Regardless, the CEO, a former accountant, saw a 45% pay increase, pushing his salary up to $32.8 million.
On the contrary, wages for Boeing's 33,000 unionized employees have remained stagnant.
The employees are fuming, accumulating years of frustration over Boeing's mismanagement, coupled with wage stagnancy and pandemic-induced inflation. This combined with a rising labor movement made a strike an inevitable fate.
Boeing's relationship with its labor unions has been volatile. Previous strikes, such as the one in 2008, were primarily driven by one side's desire to destroy the other, stated Richard Aboulafia, managing director of AeroDynamic Advisory. However, in recent years, he argued that the hostility has largely stemmed from Boeing's management.
In 2014, former CEO James McNerney fueled tension with employees when he said during an investor call that he would delay his retirement as "the heart will still be beating, the employees will still be cowering." Although McNerney later apologized for his comment, likening it to a failed joke, it still resonated with union members according to Aboulafia's account.
The newly appointed CEO, Kelly Ortberg, has inherited the challenge of rectifying decades of mismanagement at Boeing. Ortberg, a mechanical engineer with over 40 years of industry experience, faces the task of fixing the damage caused by a management team that prioritized efficiency over quality, thereby straining Boeing's relationship with its unionized workforce, which constitutes approximately 20% of Boeing's total workforce.
A strike is not an ideal situation for a new CEO, especially given Boeing's recent struggles involving multiple federal investigations into a near-catastrophic incident, two astronauts trapped in space, waiting for rescue from rival SpaceX, disgruntled customers, and a plummeting stock price.
As of now, Ortberg seems to be making progress. He kickstarted his tenure by touring the factory floor in Renton, Washington, and communicated his intention to work primarily from Seattle, close to the factories and more than 2,300 miles away from Boeing's headquarters in Virginia, which has become synonymous with Boeing's departure from its origins.

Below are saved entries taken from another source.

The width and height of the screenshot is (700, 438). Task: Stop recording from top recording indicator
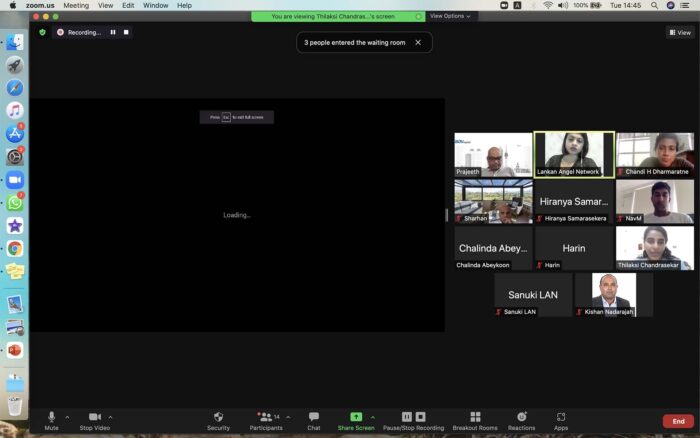(126, 32)
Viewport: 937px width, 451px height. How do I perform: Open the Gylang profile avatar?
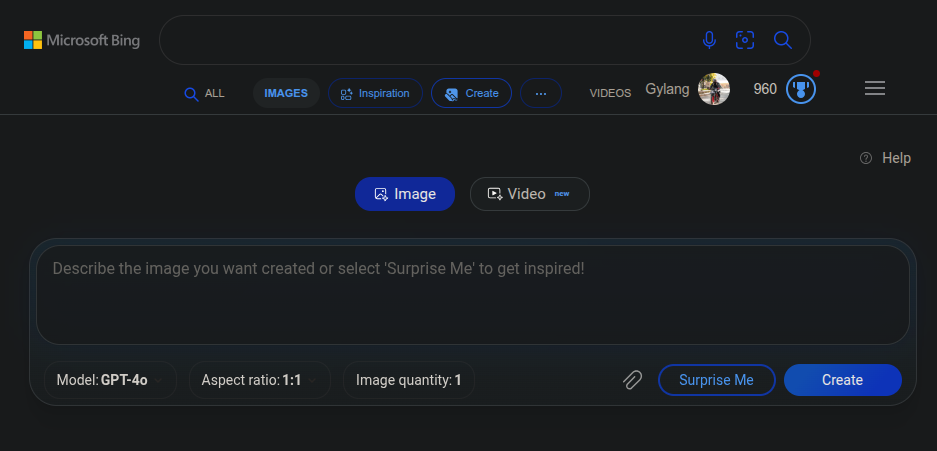pos(713,89)
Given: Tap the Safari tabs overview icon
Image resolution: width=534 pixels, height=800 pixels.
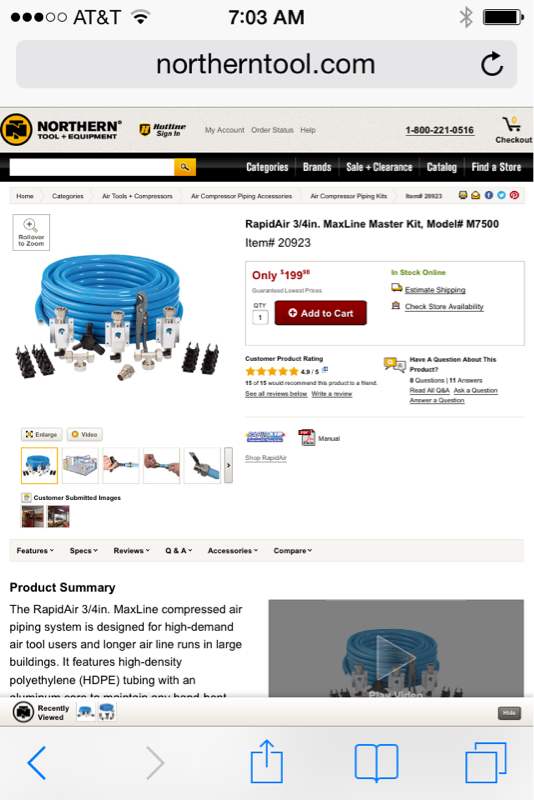Looking at the screenshot, I should click(x=486, y=763).
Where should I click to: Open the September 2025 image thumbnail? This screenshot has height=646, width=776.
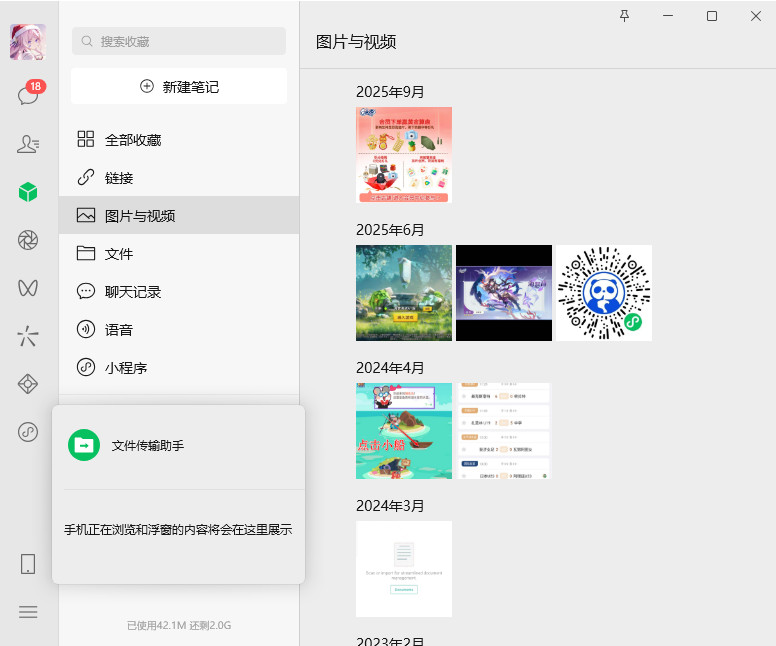click(404, 155)
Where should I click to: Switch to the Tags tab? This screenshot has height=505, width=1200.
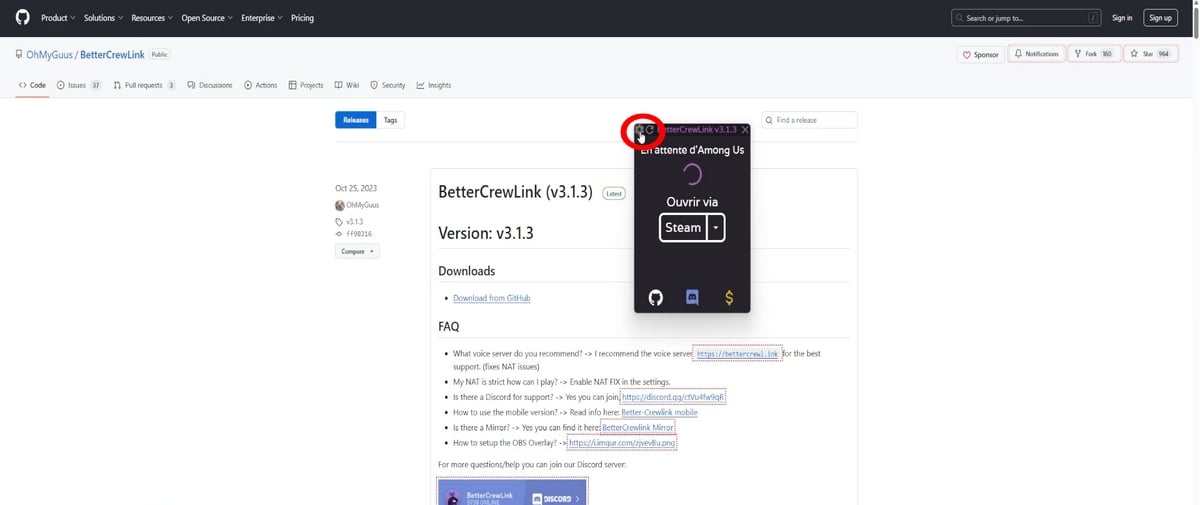pos(390,120)
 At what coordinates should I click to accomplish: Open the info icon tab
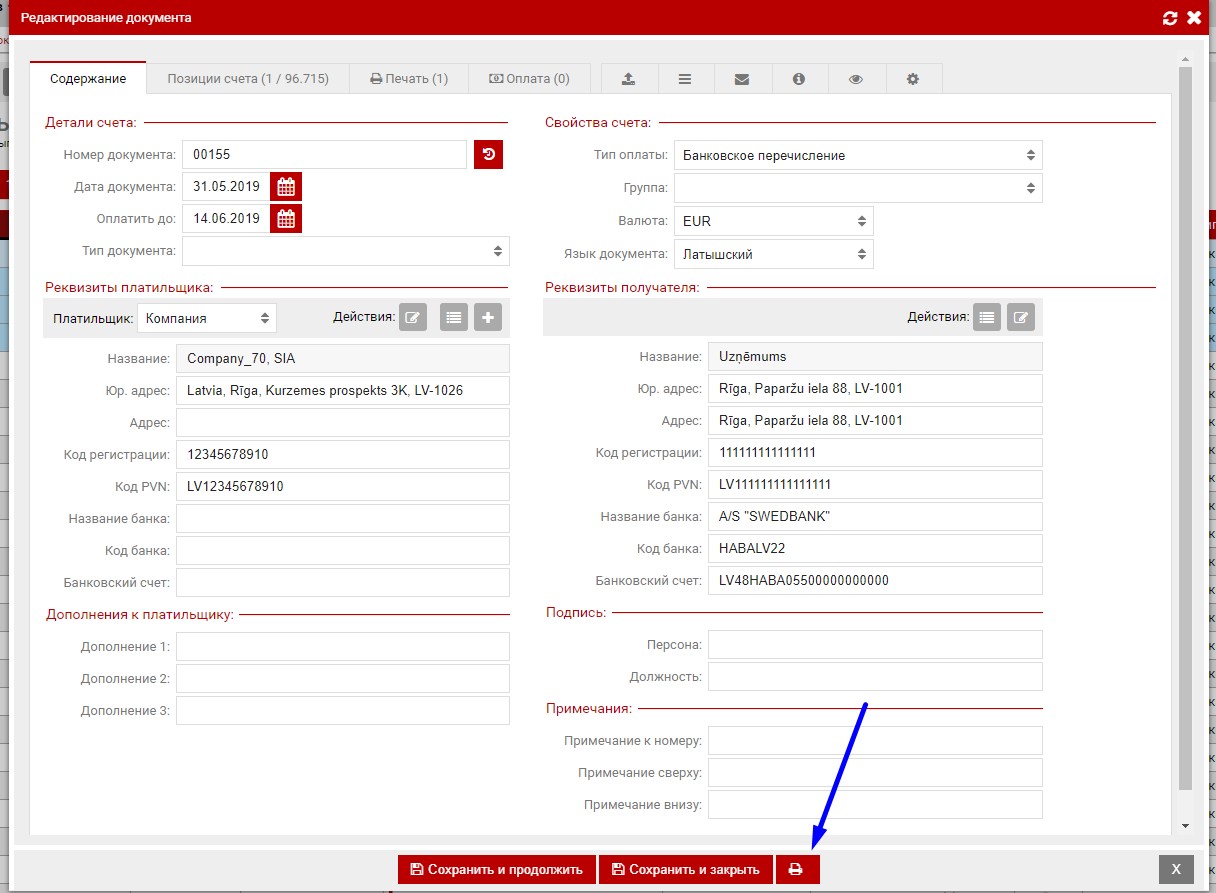pyautogui.click(x=798, y=79)
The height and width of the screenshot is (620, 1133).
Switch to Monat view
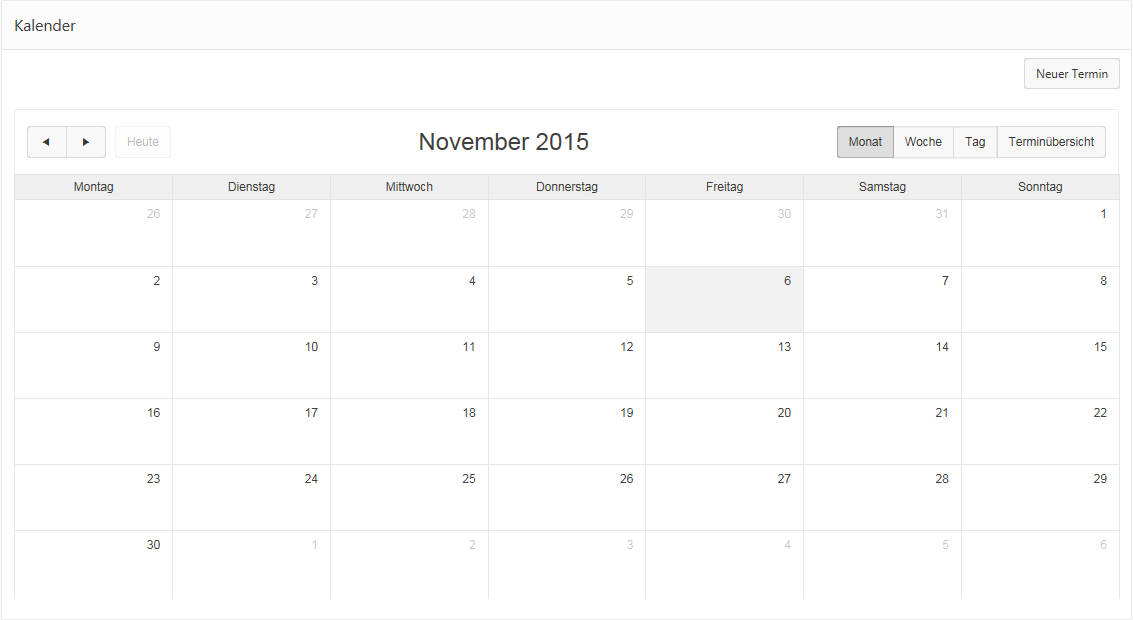pyautogui.click(x=865, y=142)
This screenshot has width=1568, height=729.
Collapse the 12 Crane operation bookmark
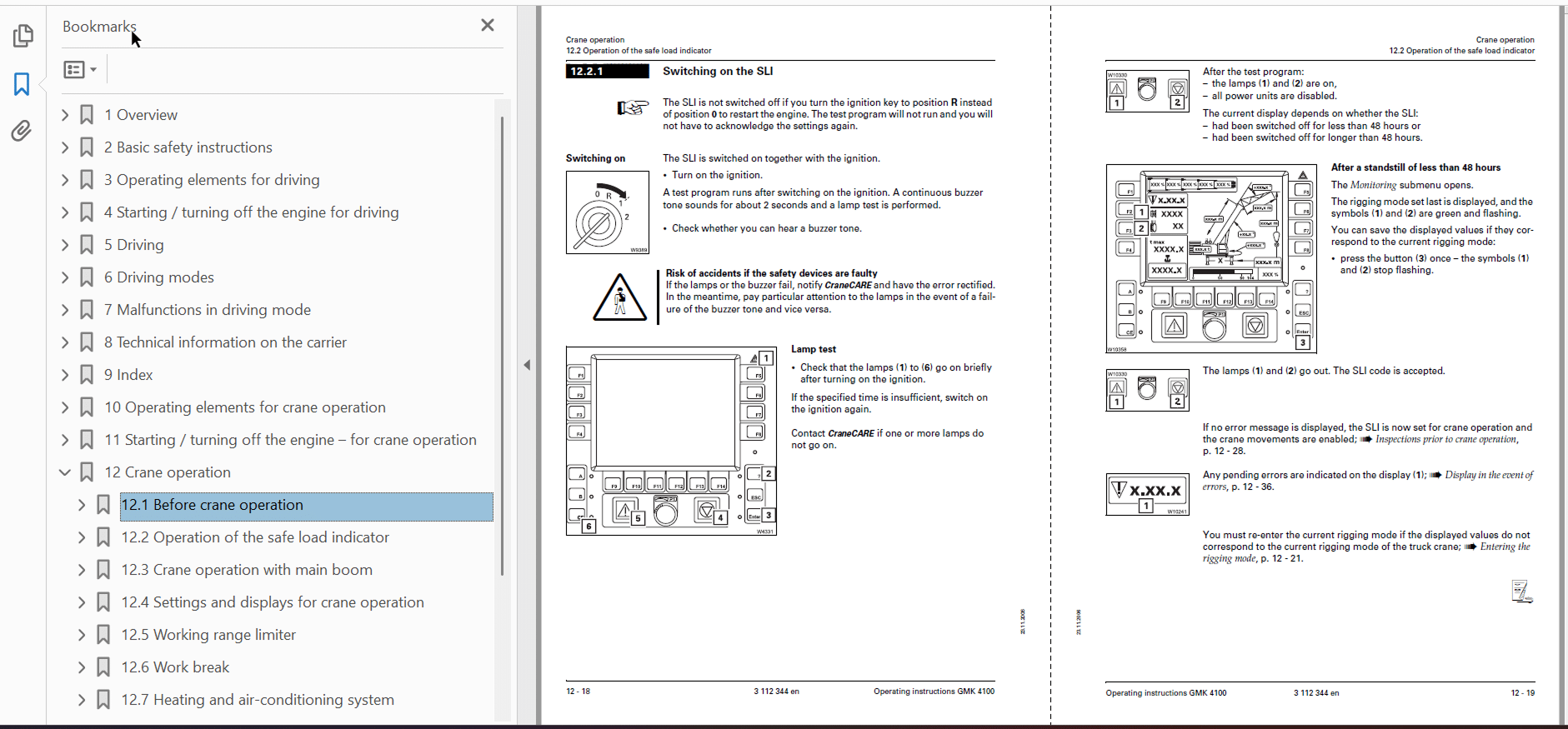click(65, 472)
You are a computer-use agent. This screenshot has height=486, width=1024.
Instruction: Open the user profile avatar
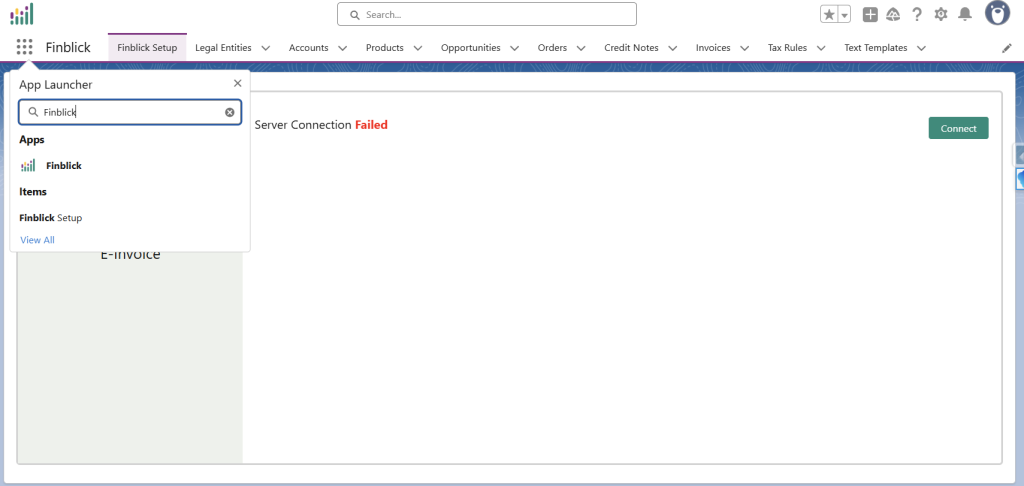click(997, 13)
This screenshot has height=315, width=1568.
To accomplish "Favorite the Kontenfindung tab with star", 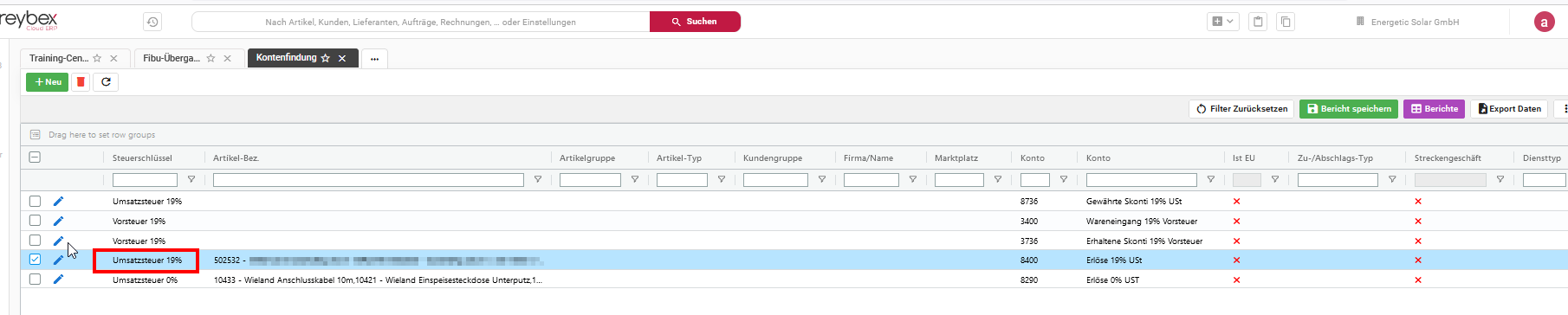I will point(326,58).
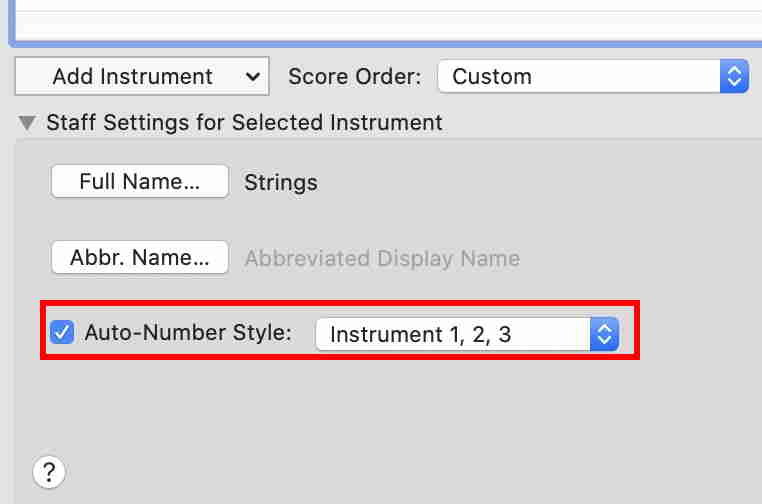Click the Add Instrument button text

coord(132,76)
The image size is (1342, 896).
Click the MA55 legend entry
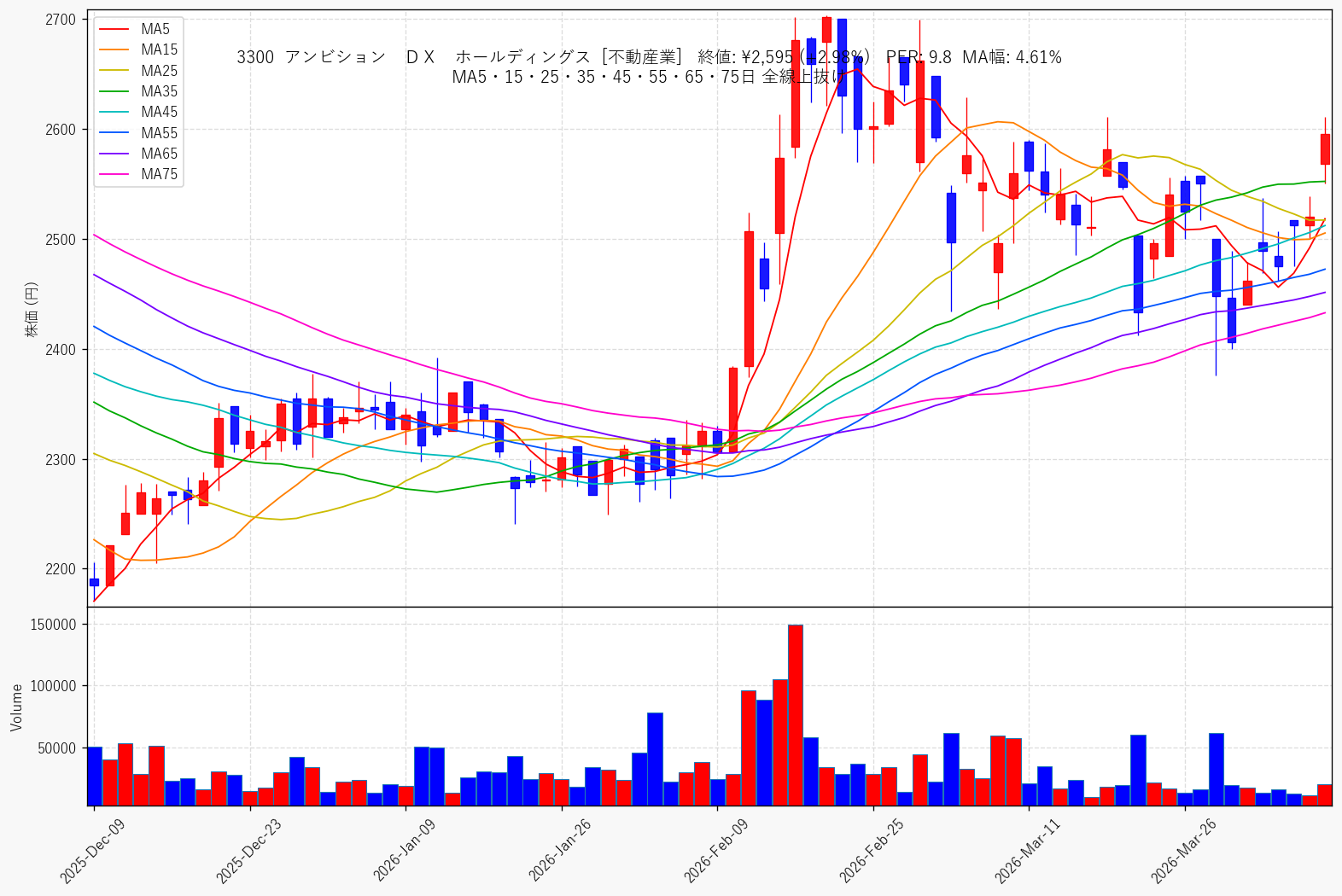[138, 133]
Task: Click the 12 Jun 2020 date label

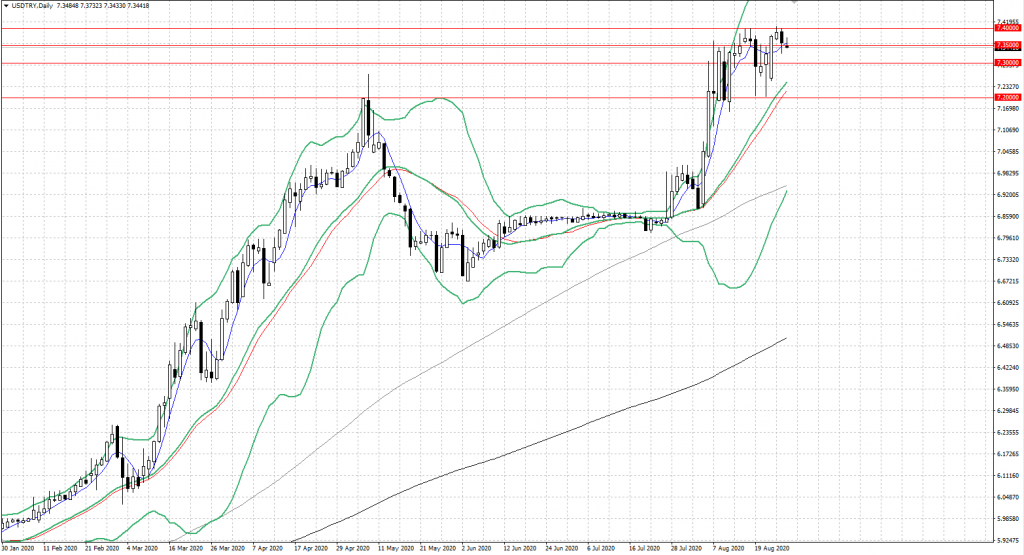Action: tap(520, 549)
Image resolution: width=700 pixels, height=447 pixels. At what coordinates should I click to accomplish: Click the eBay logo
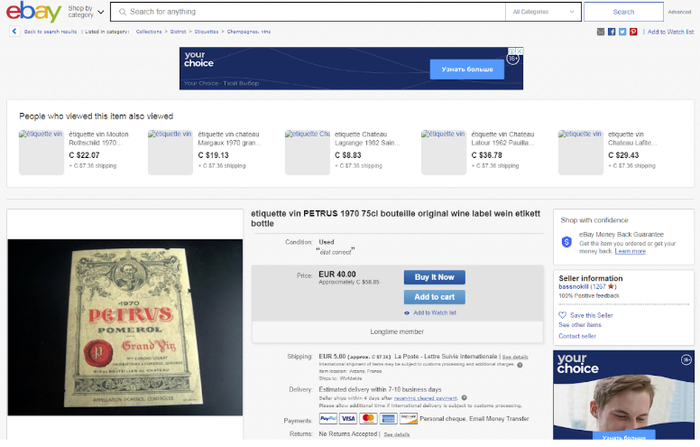point(33,12)
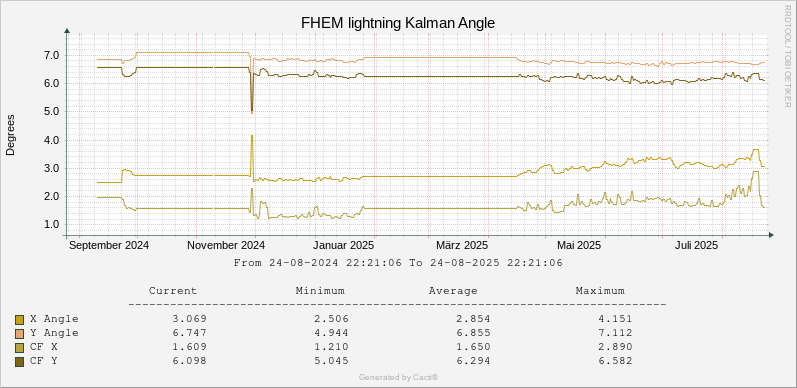
Task: Click the X Angle maximum value 4.151
Action: point(615,319)
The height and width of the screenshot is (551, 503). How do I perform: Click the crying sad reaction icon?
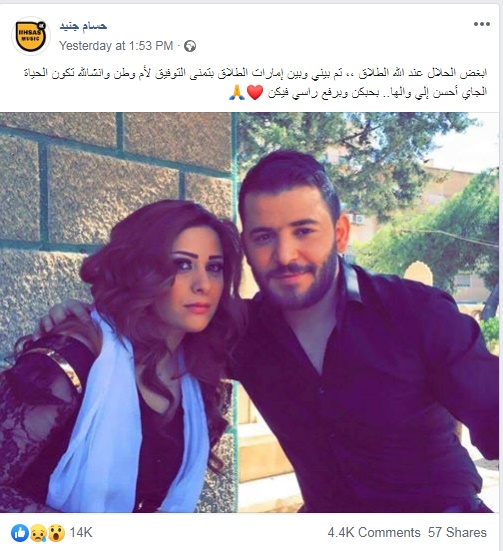pyautogui.click(x=38, y=533)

Before the strike, Ortberg urged employees not to go on strike while acknowledging their anger related to two decades of unfavourable contracts affecting their retirement and healthcare benefits.
Jon Holden, who led negotiations for the International Association of Machinists union, shared his perspective on Ortberg's position: "It's hard to make up for 16 years, and I think that's the position he was in."
Aboulafia, who has been criticizing Boeing's leadership, thinks the strike could be resolved quickly, as the current management understands the severity of the situation.
The union's rejection of Boeing's offer, which included a 25% wage increase over four years, sounds surprising to outsiders. Even union negotiators described it as the best offer ever received from Boeing. Nevertheless, union members, demanding a 40% wage increase over four years, voted overwhelmingly to reject it.
Holden couldn't pinpoint one specific reason for the backlash, but he did mention the desire for better job security, more time off, and higher wages to compensate for inflation.
Much of the rank-and-file's frustration stems from Boeing's decision to build a nonunion plant in South Carolina in 2011 to handle some of the 787 Dreamliner production. In 2020, when the pandemic affected demand for the plane, Boeing moved its remaining Dreamliner production from Washington to South Carolina, the nonunion plant.
Resentment also grew after the union agreed to a series of concessions in 2011 and 2013, such as the elimination of traditional pension plans, to keep Boeing from expanding its production in nonunion plants.
The current strike signifies a broader resurgence of union power in the United States. Exactly one year ago, the UAW managed to secure significant guarantees from the Big Three automakers following a seven-week-long strike.
The UAW made concessions, such as giving up traditional pensions, to help their companies during their financial crisis and approaching bankruptcy and federal bailouts. However, Boeing demanded these concessions when the company was financially stable, sales were robust, and profit margins were high.
"I know that many members haven't healed from that wound," Holden admitted, referring to the loss of pension plans.
According to Sharon Block, executive director of Harvard Law School's Center for Labor and a Just Economy, "The Boeing workers are playing hardball not just for the sake of exercising the power they have in this moment but informed by what has come before." This union, which agreed to concessionary contracts during Boeing's tough times, now finds itself opposing a company that relocated production to a nonunion plant when times were good.
Despite Boeing's financial struggles and leadership controversies, the company's CEO still received a significant salary increase. The business decision to build a nonunion plant in South Carolina has fueled resentment among Boeing's unionized employees, contributing to their demands during the current strike.